Quanti posti di lavoro genererebbe il ritorno al nucleare in Italia?
Secondo uno studio condotto da Confindustria ed Enea, il ritorno dell’energia nucleare potrebbe generare una crescita del 2,5% del PIL italiano con ricadute anche sull’occupazione, generando fino a 120mila nuovi posti di lavoro. La questione si trascina da decenni, almeno da quel referendum a fine anni Ottanta che in Italia ha comportato la chiusura delle centrali.
Su quella pagina storica un imprenditore come Stefano Buono, Ceo di newcleo, è stato chiaro tempo fa in un’intervista a StartupItalia. «L’unico olocausto nucleare – ci diceva – è stato quello che col referendum del 1987 ha colpito le persone che lavoravano in questo settore, con grandi opportunità perse per il Paese. I morti che conto per il nucleare sono i 154 di Chernobyl, mentre a Fukushima non ce n’è stato neanche uno. Oggi è l’energia più sicura».
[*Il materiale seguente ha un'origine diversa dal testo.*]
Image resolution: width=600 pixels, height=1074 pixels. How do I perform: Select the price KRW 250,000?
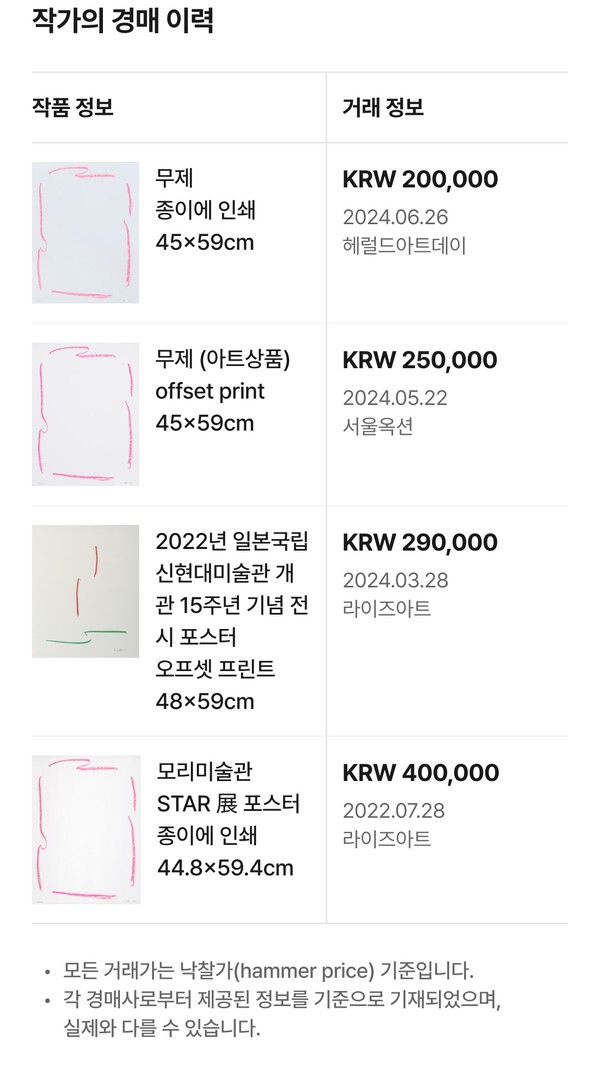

Tornando a Orsini, il presidente di Confindustria ha citato i dati: i consumi odierni in termini di energia sono 300 terawatt/ora e nel 2050 raddoppieranno a 600. «Serve capire – ha detto – come colmare questo gap. Benissimo le rinnovabili, ma anche qui abbiamo lanciato un allarme: i 150 gigawatt mettiamoli a terra velocemente, non possiamo essere contrari alle rinnovabili e al nucleare». Secondo gli scenari analizzati, con un primo impianto operativo dal 2035, questa energia risulterebbe vantaggiosa fin da subito.